> **ENTRIES SUPPLIED**
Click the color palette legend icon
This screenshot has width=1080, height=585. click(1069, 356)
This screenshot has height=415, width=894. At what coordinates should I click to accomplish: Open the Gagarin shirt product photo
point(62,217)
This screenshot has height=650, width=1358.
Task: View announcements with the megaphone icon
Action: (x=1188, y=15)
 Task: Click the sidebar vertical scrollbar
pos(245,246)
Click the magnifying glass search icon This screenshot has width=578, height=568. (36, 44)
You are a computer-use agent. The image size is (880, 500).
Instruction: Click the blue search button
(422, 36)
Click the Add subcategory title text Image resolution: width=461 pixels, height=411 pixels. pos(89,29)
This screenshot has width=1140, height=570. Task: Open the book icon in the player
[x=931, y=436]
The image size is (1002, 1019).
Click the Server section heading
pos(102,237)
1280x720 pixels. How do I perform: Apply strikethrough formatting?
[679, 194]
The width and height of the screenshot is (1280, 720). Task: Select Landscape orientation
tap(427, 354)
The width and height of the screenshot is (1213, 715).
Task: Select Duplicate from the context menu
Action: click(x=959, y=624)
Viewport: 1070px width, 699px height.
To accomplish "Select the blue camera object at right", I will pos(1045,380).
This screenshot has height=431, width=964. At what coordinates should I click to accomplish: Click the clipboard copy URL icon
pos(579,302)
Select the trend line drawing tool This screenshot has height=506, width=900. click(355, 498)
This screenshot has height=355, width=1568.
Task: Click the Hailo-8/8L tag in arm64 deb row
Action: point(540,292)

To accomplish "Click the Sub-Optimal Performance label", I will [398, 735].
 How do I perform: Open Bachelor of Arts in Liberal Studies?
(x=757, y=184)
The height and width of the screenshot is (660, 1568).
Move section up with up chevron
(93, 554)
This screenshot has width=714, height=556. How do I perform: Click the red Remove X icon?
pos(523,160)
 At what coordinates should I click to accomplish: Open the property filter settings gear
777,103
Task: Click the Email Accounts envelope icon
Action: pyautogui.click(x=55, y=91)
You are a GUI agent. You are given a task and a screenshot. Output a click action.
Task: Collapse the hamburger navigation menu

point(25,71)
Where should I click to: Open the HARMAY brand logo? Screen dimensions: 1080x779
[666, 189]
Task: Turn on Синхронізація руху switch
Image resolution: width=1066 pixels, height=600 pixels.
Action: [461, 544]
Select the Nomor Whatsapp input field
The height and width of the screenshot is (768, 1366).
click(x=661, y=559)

> **TASK REQUIREMENTS**
Retype the whole listing exactly.

> **EXERCISE RESPONSE**
Click the color palette legend icon
This screenshot has width=1080, height=585. click(1069, 356)
This screenshot has height=415, width=894. At what coordinates should I click to accomplish: Open the Gagarin shirt product photo
point(62,217)
This screenshot has height=650, width=1358.
Task: View announcements with the megaphone icon
Action: (x=1188, y=15)
 Task: Click the sidebar vertical scrollbar
pos(245,246)
Click the magnifying glass search icon This screenshot has width=578, height=568. (36, 44)
You are a computer-use agent. The image size is (880, 500).
Instruction: Click the blue search button
(422, 36)
Click the Add subcategory title text Image resolution: width=461 pixels, height=411 pixels. pos(89,29)
This screenshot has width=1140, height=570. Task: Open the book icon in the player
[x=931, y=436]
The image size is (1002, 1019).
Click the Server section heading
pos(102,237)
1280x720 pixels. How do I perform: Apply strikethrough formatting?
[679, 194]
The width and height of the screenshot is (1280, 720). Task: Select Landscape orientation
tap(427, 354)
The width and height of the screenshot is (1213, 715).
Task: Select Duplicate from the context menu
Action: click(x=959, y=624)
Viewport: 1070px width, 699px height.
To accomplish "Select the blue camera object at right", I will pos(1045,380).
This screenshot has height=431, width=964. At what coordinates should I click to accomplish: Click the clipboard copy URL icon
pos(579,302)
Select the trend line drawing tool This screenshot has height=506, width=900. click(355, 498)
This screenshot has height=355, width=1568.
Task: Click the Hailo-8/8L tag in arm64 deb row
Action: point(540,292)

To accomplish "Click the Sub-Optimal Performance label", I will [398, 735].
 How do I perform: Open Bachelor of Arts in Liberal Studies?
(x=757, y=184)
The height and width of the screenshot is (660, 1568).
Move section up with up chevron
(93, 554)
This screenshot has width=714, height=556. How do I perform: Click the red Remove X icon?
pos(523,160)
 At what coordinates should I click to accomplish: Open the property filter settings gear
777,103
Task: Click the Email Accounts envelope icon
Action: pyautogui.click(x=55, y=91)
You are a GUI agent. You are given a task and a screenshot. Output a click action.
Task: Collapse the hamburger navigation menu

point(25,71)
Where should I click to: Open the HARMAY brand logo? Screen dimensions: 1080x779
[666, 189]
Task: Turn on Синхронізація руху switch
Image resolution: width=1066 pixels, height=600 pixels.
Action: [461, 544]
Select the Nomor Whatsapp input field
The height and width of the screenshot is (768, 1366).
click(x=661, y=559)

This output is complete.